What the exercise asks
As soon as the line containing "The width and" appears, start repeating lines exactly and continue to the end of the entries; please skip pictures.

Given data
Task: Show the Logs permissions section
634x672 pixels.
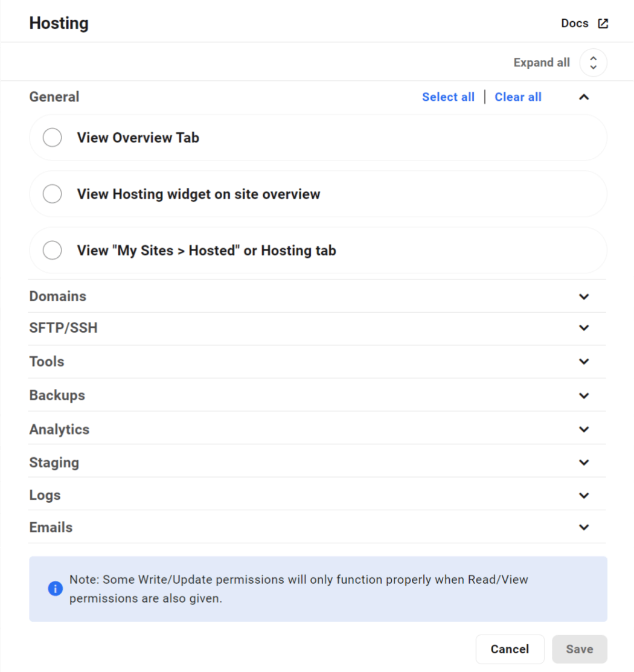Action: tap(583, 495)
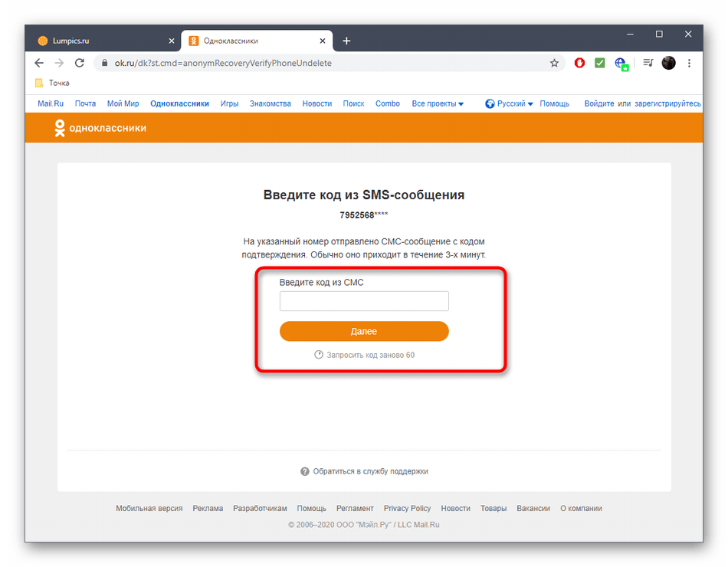Select Знакомства in the Mail.Ru navigation
728x567 pixels.
tap(270, 103)
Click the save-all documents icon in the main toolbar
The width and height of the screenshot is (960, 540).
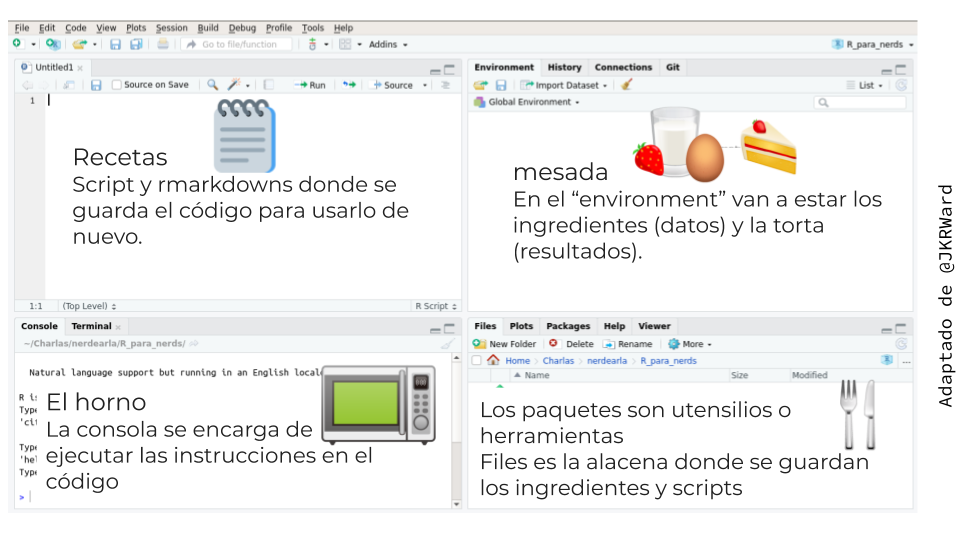[x=134, y=44]
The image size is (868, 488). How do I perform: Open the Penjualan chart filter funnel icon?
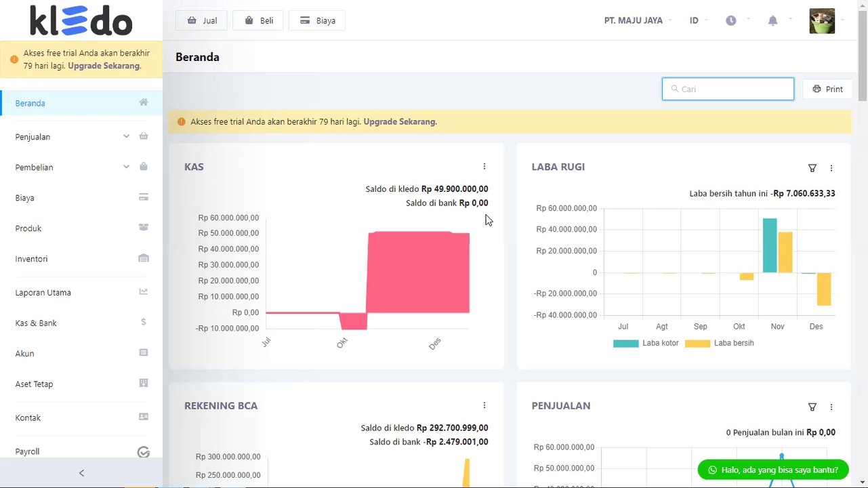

Task output
The width and height of the screenshot is (960, 540).
[x=134, y=44]
The image size is (868, 488). How do I perform: Open the Penjualan chart filter funnel icon?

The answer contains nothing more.